• Description of the task: Please return the lines of the data below, word for word, from the first line through the line containing "Виджеты (524, 757)".

(Items from a data source)
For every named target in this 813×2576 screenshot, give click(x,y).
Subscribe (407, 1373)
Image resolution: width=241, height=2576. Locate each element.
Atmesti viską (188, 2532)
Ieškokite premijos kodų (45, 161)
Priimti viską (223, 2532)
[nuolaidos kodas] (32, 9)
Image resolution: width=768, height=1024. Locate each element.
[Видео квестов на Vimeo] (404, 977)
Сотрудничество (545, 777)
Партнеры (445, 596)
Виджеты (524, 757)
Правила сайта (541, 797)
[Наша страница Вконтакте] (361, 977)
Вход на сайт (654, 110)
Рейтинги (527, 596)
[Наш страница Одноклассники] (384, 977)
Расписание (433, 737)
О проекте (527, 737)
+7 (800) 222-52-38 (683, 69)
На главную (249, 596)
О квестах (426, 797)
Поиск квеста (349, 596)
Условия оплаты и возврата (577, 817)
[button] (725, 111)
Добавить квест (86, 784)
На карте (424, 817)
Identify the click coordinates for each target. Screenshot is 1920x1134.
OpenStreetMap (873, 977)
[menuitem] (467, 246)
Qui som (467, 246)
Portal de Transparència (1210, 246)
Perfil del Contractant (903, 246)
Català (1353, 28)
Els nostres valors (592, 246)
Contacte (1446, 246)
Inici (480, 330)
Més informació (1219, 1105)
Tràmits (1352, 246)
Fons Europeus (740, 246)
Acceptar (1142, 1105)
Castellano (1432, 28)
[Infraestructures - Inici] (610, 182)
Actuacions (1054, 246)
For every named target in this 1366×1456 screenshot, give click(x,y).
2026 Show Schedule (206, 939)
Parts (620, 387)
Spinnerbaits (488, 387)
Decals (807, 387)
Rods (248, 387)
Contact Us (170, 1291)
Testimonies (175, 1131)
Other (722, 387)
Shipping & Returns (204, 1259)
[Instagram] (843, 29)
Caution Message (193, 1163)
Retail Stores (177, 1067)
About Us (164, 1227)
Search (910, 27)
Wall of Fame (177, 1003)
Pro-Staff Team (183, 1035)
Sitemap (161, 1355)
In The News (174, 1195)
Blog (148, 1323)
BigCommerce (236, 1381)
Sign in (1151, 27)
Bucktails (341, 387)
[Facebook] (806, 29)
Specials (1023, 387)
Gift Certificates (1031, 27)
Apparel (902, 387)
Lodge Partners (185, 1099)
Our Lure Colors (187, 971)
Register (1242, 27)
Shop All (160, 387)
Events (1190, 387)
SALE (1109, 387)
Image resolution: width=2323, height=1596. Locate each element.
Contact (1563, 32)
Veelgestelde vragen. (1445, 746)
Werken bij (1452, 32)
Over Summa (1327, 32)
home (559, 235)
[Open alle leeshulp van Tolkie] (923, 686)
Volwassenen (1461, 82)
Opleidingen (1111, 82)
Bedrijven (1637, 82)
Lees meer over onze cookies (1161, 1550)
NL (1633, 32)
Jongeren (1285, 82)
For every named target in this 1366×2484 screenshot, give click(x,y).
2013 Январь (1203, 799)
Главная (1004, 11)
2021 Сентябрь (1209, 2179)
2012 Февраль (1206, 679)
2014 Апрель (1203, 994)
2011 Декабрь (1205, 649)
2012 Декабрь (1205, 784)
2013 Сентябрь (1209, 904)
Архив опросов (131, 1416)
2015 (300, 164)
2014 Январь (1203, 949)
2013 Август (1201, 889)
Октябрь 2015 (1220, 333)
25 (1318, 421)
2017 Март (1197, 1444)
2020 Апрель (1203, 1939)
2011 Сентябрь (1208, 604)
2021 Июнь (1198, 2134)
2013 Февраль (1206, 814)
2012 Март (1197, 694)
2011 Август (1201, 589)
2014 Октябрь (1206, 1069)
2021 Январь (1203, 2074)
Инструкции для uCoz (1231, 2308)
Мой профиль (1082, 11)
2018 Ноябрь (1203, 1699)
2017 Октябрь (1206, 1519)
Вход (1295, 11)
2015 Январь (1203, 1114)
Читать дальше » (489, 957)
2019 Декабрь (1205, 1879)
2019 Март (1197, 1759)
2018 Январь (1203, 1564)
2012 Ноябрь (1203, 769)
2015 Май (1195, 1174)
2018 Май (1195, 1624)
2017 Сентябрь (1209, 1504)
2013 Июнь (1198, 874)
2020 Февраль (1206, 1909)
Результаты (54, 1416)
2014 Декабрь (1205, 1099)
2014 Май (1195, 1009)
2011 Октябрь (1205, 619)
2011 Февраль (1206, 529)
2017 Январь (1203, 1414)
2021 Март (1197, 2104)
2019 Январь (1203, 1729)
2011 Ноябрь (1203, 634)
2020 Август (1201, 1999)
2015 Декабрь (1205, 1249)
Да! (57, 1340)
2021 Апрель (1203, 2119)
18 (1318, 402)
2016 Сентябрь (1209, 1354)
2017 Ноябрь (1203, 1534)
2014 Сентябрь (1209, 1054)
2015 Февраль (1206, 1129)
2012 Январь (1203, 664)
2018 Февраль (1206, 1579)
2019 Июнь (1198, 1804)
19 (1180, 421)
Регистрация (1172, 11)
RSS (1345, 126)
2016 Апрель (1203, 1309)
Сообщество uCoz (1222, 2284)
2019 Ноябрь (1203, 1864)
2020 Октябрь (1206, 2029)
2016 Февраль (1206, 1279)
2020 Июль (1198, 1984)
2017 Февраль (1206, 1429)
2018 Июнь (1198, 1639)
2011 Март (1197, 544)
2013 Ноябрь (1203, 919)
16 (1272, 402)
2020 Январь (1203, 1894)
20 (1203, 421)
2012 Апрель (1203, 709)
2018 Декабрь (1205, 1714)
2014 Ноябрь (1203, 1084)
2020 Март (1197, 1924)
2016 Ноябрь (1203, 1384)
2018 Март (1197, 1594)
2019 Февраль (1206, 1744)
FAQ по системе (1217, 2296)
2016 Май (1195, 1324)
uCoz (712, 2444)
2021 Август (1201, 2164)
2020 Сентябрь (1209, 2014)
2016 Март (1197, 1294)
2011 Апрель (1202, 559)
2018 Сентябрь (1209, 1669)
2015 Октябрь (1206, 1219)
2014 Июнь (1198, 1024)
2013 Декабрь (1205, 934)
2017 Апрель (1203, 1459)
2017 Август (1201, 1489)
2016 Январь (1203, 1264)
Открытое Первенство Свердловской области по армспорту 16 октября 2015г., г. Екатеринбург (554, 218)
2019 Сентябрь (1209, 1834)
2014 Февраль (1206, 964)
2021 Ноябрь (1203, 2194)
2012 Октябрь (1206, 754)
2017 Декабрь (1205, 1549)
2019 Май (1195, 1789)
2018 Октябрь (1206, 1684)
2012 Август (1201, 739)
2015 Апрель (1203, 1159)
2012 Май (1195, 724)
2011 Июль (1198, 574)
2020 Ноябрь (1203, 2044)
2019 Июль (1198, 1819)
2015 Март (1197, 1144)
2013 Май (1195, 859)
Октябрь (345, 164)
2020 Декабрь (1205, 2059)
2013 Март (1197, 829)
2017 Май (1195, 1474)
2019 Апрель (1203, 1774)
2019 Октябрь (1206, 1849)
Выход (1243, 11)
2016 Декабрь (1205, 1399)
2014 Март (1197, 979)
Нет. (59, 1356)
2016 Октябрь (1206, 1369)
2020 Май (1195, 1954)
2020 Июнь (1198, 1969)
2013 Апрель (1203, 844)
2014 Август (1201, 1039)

• Solution:
For every named target in this 813×2576 screenshot, give click(x,y).
Subscribe (407, 1373)
Image resolution: width=241, height=2576. Locate each element.
Atmesti viską (188, 2532)
Ieškokite premijos kodų (45, 161)
Priimti viską (223, 2532)
[nuolaidos kodas] (32, 9)
Image resolution: width=768, height=1024. Locate each element.
[Видео квестов на Vimeo] (404, 977)
Сотрудничество (545, 777)
Партнеры (445, 596)
Виджеты (524, 757)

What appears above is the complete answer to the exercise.